> **Exercise A**:
Copy the passage from the article on the Atlanta-area shootings, beginning at the words "The church said its" and stopping after the words "male sexual urges.".
> **Exercise B**:
According to the article on the Atlanta-area shootings, what was the cause of Suncha Kim's death?

------ Text segment

Las Vegas Review-Journal

■ Four more victims in the Atlanta-area massage business shootings have been identified.

Three died at Gold Spa in Atlanta, fourth died across street

- By Jeff Amy and Kate Brumback

ATLANTA — The names of four additional victims in the Atlanta-area massage businesses shootings have been released, hours before President Joe Biden and Vice President Kamala Harris arrive in Atlanta to meet with Asian American community leaders.

The Fulton County Medical Examiner’s Office said Friday that the four victims at two Atlanta businesses are Soon C. Park, 74; Hyun J. Grant, 51; Suncha Kim, 69; and Yong A. Yue, 63. Family members identified Grant by her maiden name, Hyun Jung Kim.

The medical examiner performed autopsies on all four Wednesday, saying all but Suncha Kim died Tuesday from gunshots to the head. She died from a gunshot to the chest.

Three of the women died at the Gold Spa in Atlanta, while the fourth woman died across the street at Aromathera­py Spa. The medical examiner didn’t say which woman died at Aromathera­py.

A 21-year-old white man, Robert Aaron Long, is charged with murder in Tuesday’s slayings. He’s also accused of killing four people and wounding a fifth person at Youngs Asian Massage Parlor near Woodstock, in Atlanta’s northweste­rn suburbs.

Cherokee County authoritie­s earlier identified the dead there as Delaina Ashley Yaun, 33; Paul Andre Michels, 54; Daoyou Feng, 44; and Xiaojie Tan, 49, who owned Youngs.

Investigat­ors believe Long had previously visited two of the Atlanta massage parlors where four of the women were killed, Hampton said.

Long told police that the attacks were not racially motivated. He claimed to have a sex addiction, and authoritie­s said he apparently lashed out at what he saw as sources of temptation.

Crabapple First Baptist Church, where Long was an active member, issued a statement Friday saying it was seeking to remove Long from membership, saying “we can no longer affirm that he is truly a regenerate believer in Jesus Christ.”

The church said its teaching does not condone violence against Asian Americans or women and it’s improper to view women as somehow responsibl­e for male sexual urges.

“Each person is responsibl­e for his or her own sin,” the church said. “In this case, the shooter is solely responsibl­e for his heinous actions, not the victims who were targeted.”

Long’s statements spurred outrage and widespread skepticism in the Asian American community, which has increasing­ly been targeted for violence during the pandemic.

------------
------ Data

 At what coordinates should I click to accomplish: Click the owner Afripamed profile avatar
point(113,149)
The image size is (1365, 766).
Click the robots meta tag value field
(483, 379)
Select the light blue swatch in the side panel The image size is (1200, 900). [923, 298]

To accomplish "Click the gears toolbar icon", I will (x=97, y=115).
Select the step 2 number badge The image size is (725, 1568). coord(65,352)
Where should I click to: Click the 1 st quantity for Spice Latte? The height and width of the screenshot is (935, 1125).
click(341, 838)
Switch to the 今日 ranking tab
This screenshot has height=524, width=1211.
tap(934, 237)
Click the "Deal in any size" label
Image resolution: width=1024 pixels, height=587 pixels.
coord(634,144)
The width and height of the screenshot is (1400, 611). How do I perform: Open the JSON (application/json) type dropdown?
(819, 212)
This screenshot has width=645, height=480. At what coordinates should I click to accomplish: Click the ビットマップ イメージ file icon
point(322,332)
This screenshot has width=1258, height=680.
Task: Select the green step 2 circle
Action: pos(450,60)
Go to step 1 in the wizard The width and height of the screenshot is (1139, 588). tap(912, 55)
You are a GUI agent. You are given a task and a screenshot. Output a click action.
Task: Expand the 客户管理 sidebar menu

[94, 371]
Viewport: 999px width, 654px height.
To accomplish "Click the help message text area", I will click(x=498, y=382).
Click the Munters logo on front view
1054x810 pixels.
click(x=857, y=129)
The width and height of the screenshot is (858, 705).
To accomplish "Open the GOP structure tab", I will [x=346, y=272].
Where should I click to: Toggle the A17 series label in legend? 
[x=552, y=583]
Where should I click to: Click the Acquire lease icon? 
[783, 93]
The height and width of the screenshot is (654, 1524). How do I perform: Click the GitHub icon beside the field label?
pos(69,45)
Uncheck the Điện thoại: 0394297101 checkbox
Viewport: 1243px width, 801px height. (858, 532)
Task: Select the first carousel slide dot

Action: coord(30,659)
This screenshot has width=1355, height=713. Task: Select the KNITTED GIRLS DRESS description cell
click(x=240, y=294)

------------

> **Written answer A**:
The church said its teaching does not condone violence against Asian Americans or women and it’s improper to view women as somehow responsibl­e for male sexual urges.

> **Written answer B**:
She died from a gunshot to the chest.